SkyReels-V2: Kunlun Wanwei’s Open-Source Infinite-Length Film Generative Model

What is SkyReels-V2

SkyReels-V2 is an infinite-length film generative model developed by Kunlun Wanwei’s SkyReels team. Built upon the Diffusion Forcing framework, it integrates technologies such as Multi-modal Large Language Models (MLLM), multi-stage pretraining, and reinforcement learning to generate high-quality, infinitely long video content. SkyReels-V2 addresses existing challenges in prompt adherence, visual quality, motion dynamics, and video duration coordination. It supports various applications, including story generation, image-to-video synthesis, camera directing functions, and multi-subject consistent video generation. The model and related code have been open-sourced, providing a powerful tool for creative content production and virtual simulation fields.

SkyReels-V2: Kunlun Wanwei's Open-Source Infinite-Length Film Generative Model

Key Features of SkyReels-V2

Infinite-Length Video Generation: Supports the generation of theoretically infinite-length video content, breaking the duration limitations of traditional video generation models.
Story Generation: Arranges complex multi-action sequences based on narrative text prompts to achieve dynamic storytelling.
Image-to-Video Synthesis: Offers two methods: fine-tuning a full-sequence text-to-video diffusion model (SkyReels-V2-I2V) and combining the Diffusion Forcing model with frame conditions (SkyReels-V2-DF) to transform static images into coherent videos.
Camera Directing Function: Supports the generation of smooth and diverse camera motion effects, enhancing the cinematic feel of videos.
Elements-to-Video Generation: Combines arbitrary visual elements (such as characters, objects, and backgrounds) into coherent videos guided by text prompts, suitable for applications like short dramas, music videos, and virtual e-commerce content creation.

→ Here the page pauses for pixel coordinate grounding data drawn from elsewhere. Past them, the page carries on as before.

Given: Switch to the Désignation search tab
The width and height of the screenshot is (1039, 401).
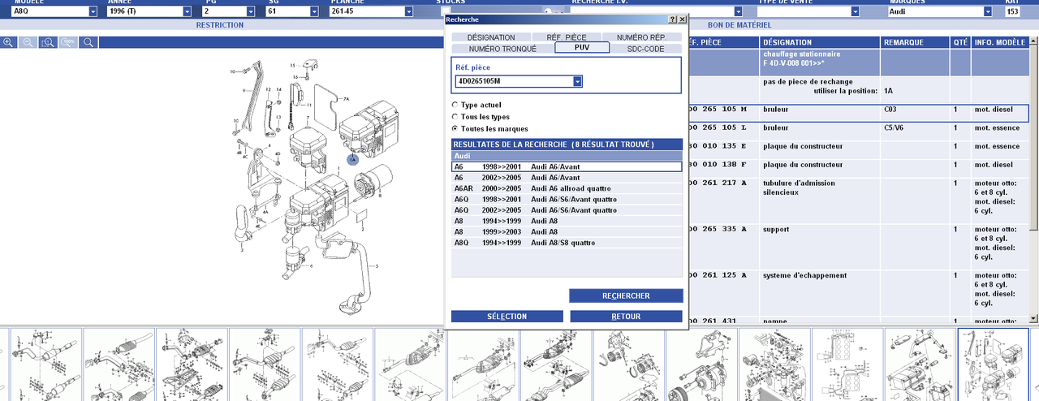Looking at the screenshot, I should point(490,37).
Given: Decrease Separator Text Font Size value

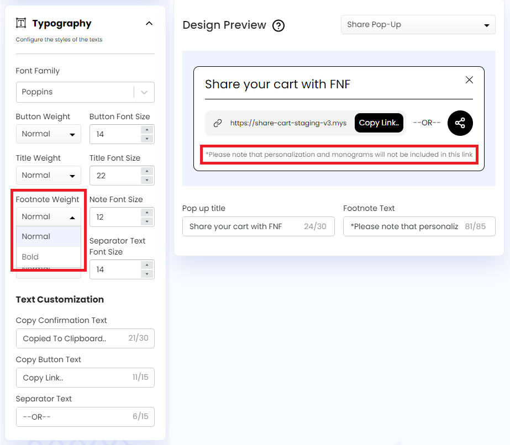Looking at the screenshot, I should (146, 274).
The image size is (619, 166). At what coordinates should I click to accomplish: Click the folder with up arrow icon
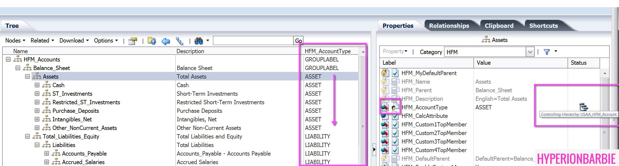152,41
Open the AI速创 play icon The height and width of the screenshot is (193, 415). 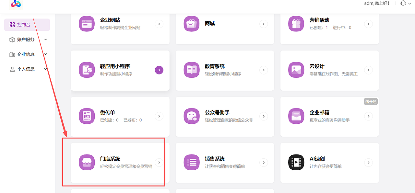point(296,163)
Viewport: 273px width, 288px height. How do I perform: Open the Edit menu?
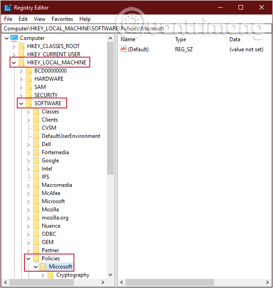pyautogui.click(x=23, y=19)
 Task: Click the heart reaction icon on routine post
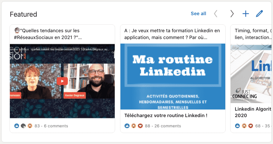[140, 126]
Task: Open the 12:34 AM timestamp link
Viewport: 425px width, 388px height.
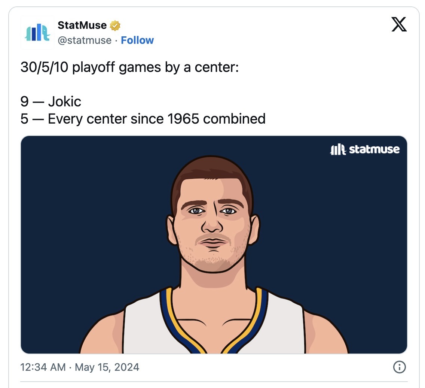Action: point(43,367)
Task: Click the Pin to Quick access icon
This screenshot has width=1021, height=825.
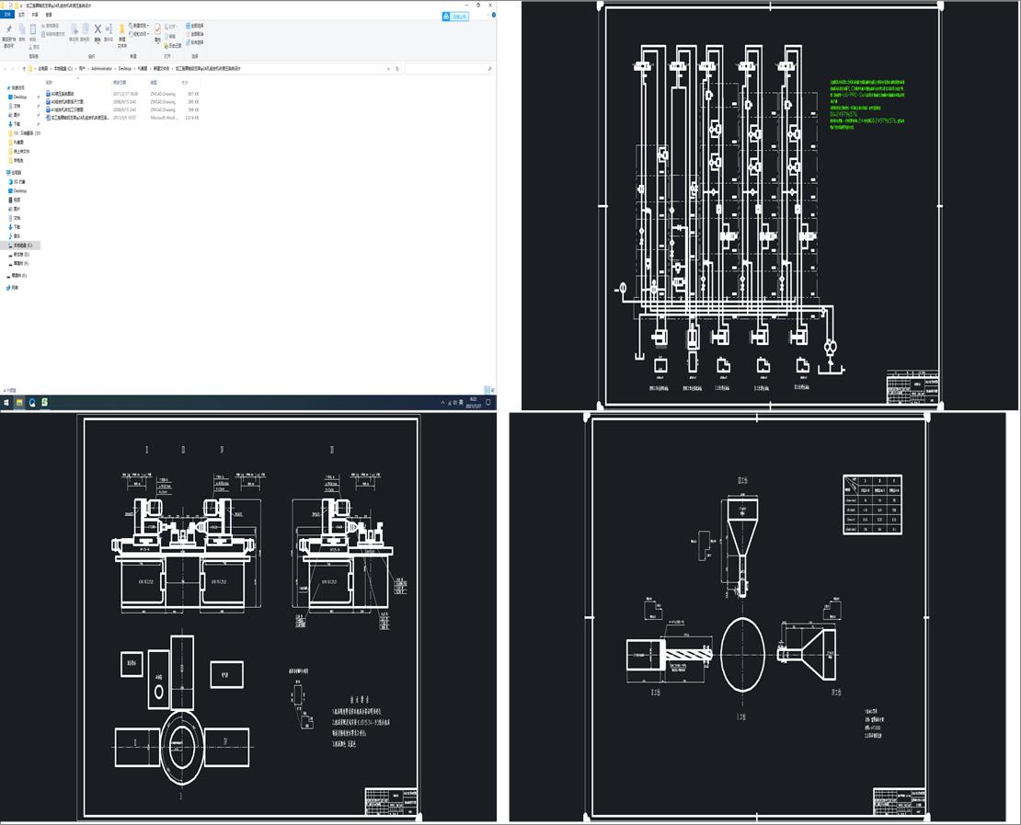Action: coord(8,29)
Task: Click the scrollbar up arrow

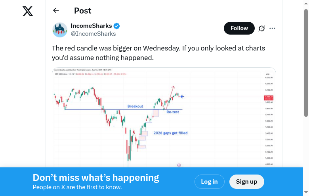Action: (306, 3)
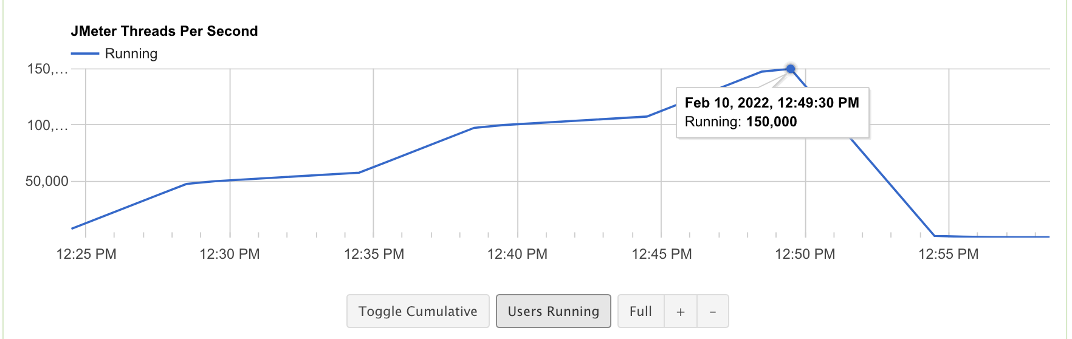Zoom out using the minus button
The height and width of the screenshot is (339, 1072).
713,311
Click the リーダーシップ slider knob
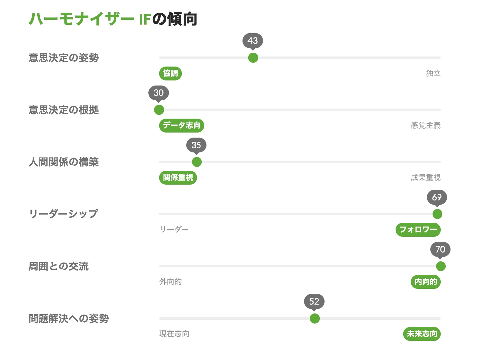478x356 pixels. point(437,214)
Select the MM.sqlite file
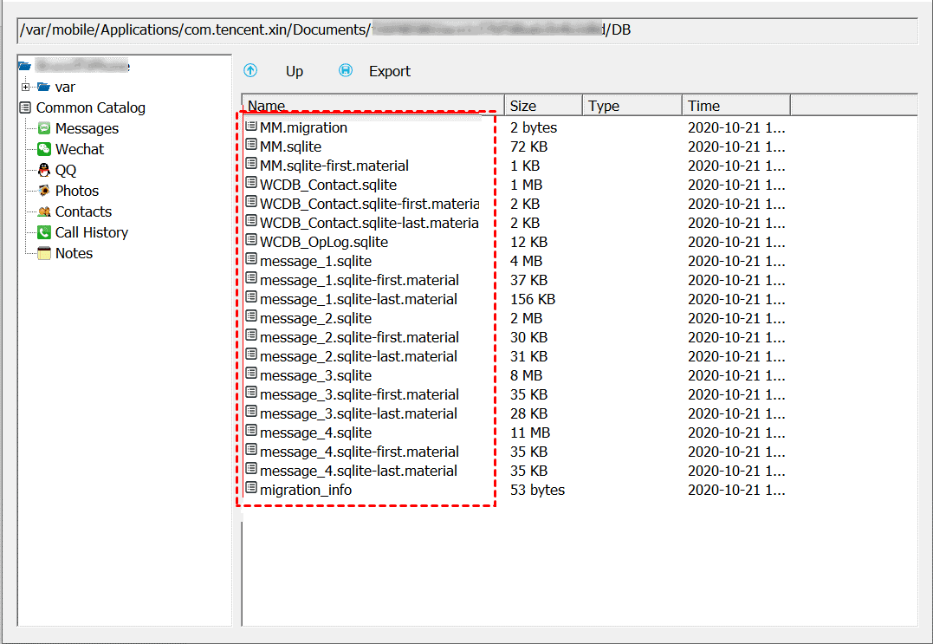This screenshot has width=933, height=644. click(290, 146)
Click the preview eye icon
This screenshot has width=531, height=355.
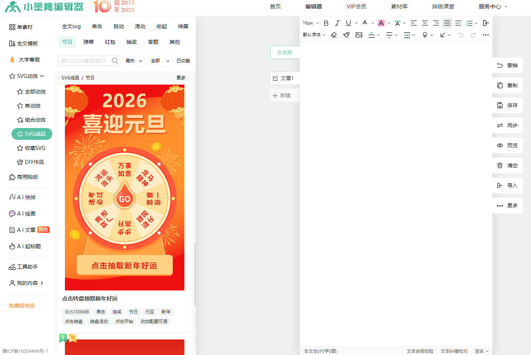(x=500, y=145)
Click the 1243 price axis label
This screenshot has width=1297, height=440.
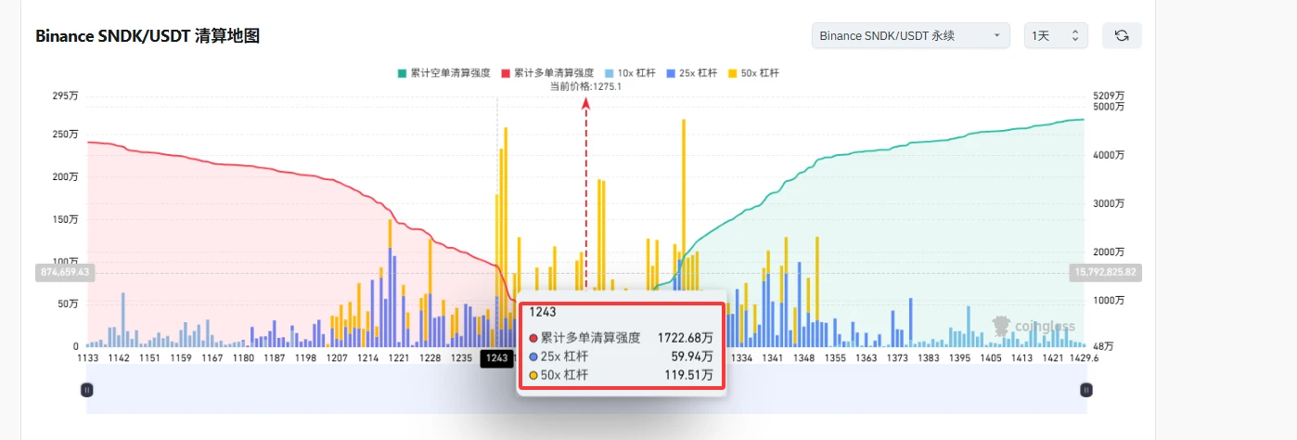pos(496,358)
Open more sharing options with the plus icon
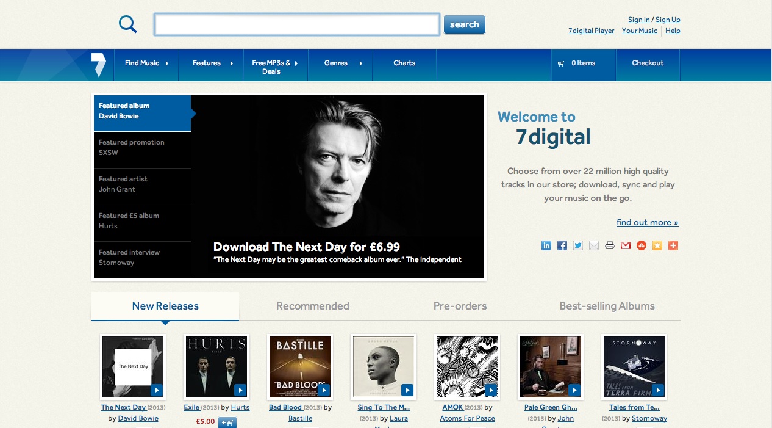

Technical Principles of SkyReels-V2

Multi-modal Large Language Model (MLLM): Utilizes MLLMs to generate initial video descriptions, supplemented by sub-expert models (e.g., shot type, angle, position, expressions, and camera motion) for detailed shot language descriptions. Human annotation and model training further enhance the understanding of cinematic grammar, significantly improving prompt adherence in generated videos.
Multi-Stage Pretraining:
- Progressive Resolution Pretraining: Gradually increases resolution from low (256p) to high (720p) to enhance the model’s generative capabilities.
- Multi-Stage Post-Training Optimization: Includes initial concept-balanced supervised fine-tuning (SFT), motion-specific reinforcement learning (RL) training, Diffusion Forcing (DF) training, and high-quality SFT to ensure optimal performance across various aspects.
Reinforcement Learning (RL): Optimizes motion quality through reinforcement learning to address shortcomings in motion dynamics, smoothness, and physical plausibility. A semi-automated data collection pipeline generates preference comparison data pairs, training a reward model and performing Direct Preference Optimization (DPO) to enhance motion quality.
Diffusion Forcing Framework: Assigns independent noise levels to each frame, enabling infinite video generation. A non-decreasing noise schedule reduces the denoising time search space for consecutive frames from O(1e48) to O(1e32), significantly improving generation efficiency.
Efficient Data Processing and Optimization: Integrates general datasets, self-collected media, and art resource libraries, employing multi-stage filtering and annotation to ensure training data quality. Techniques like FP8 quantization, multi-GPU parallelism, and model distillation significantly reduce inference time and computational costs, enhancing the model’s practicality.

Project Addresses for SkyReels-V2

GitHub Repository: https://github.com/SkyworkAI/SkyReels-V2
HuggingFace Model Hub: https://huggingface.co/collections/Skywork/skyreels-v2
arXiv Technical Paper: https://arxiv.org/abs/2504.13074

Application Scenarios for SkyReels-V2

Film Production: Generates infinite-length coherent videos for complex storytelling and long-shot creation.
Advertising Creation: Transforms static images into dynamic videos, enhancing the appeal and expressiveness of advertisements.
Video Shooting Assistance: Generates smooth camera motion effects to aid in designing and implementing complex shots.
Short Dramas and Music Videos: Quickly produces high-quality videos, reducing shooting costs and time.
Virtual Reality and Game Development: Generates realistic virtual scenes and character animations, enhancing user experience and immersion.